◆ What you have to do ◆
Below are some entries. Copy each line that holds the string "agent".

◆ Given records ◆

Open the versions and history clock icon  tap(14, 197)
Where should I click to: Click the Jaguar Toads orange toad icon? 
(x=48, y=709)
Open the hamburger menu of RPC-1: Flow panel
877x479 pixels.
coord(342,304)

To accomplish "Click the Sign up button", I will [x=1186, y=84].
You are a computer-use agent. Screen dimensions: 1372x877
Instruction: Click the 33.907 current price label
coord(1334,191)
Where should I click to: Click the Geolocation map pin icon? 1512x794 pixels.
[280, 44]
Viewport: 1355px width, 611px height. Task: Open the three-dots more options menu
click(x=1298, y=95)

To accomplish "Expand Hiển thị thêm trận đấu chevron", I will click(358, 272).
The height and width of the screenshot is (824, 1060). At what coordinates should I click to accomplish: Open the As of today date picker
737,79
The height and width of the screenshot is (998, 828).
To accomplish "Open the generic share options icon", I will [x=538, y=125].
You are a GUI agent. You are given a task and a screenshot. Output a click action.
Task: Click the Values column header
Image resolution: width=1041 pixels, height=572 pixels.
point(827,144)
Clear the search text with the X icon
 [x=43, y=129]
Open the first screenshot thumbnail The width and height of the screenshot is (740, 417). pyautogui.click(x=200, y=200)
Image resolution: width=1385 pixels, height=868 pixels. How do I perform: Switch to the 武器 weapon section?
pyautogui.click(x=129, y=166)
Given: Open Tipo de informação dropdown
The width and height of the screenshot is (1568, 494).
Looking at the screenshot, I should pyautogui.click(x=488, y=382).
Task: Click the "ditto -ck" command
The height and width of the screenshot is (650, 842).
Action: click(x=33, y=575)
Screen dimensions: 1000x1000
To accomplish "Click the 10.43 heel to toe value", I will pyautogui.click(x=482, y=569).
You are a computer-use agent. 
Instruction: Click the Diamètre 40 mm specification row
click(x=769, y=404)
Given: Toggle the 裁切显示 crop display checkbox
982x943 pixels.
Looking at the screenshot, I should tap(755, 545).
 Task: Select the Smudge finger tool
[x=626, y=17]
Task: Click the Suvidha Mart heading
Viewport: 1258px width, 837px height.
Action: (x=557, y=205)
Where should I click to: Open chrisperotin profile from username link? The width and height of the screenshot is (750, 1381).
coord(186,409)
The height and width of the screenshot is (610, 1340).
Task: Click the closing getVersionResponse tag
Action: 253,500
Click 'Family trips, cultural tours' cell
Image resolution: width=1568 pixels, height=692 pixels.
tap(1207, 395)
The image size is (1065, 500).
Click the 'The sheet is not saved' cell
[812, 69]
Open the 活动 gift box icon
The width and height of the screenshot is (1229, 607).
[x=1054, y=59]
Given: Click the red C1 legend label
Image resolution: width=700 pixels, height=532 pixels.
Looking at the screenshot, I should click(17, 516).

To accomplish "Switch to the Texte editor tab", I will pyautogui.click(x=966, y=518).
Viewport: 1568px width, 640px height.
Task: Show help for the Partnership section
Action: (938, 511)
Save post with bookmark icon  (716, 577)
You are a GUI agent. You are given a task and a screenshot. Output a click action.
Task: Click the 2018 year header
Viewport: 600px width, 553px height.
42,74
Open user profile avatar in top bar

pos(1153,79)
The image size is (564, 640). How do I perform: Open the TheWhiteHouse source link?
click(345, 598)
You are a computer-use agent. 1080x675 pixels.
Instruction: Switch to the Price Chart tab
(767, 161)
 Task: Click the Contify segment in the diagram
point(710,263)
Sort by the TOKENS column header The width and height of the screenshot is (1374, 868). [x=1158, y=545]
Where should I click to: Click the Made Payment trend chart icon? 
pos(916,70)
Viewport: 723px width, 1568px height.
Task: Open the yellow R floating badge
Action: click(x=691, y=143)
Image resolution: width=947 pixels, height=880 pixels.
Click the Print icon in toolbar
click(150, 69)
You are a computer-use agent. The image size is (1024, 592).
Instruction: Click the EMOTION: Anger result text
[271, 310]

◆ Output of the exercise ◆
You are a computer-use agent. Screen dimensions: 1372x877
You are a GUI agent. You are given a task and a screenshot. Output a click action.
You are a computer-use agent. 
You are a GUI agent. You are given a task and a screenshot. Output a click action.
You are a computer-use agent. 1080x675 pixels.
You are a computer-use agent. The image size is (1024, 592).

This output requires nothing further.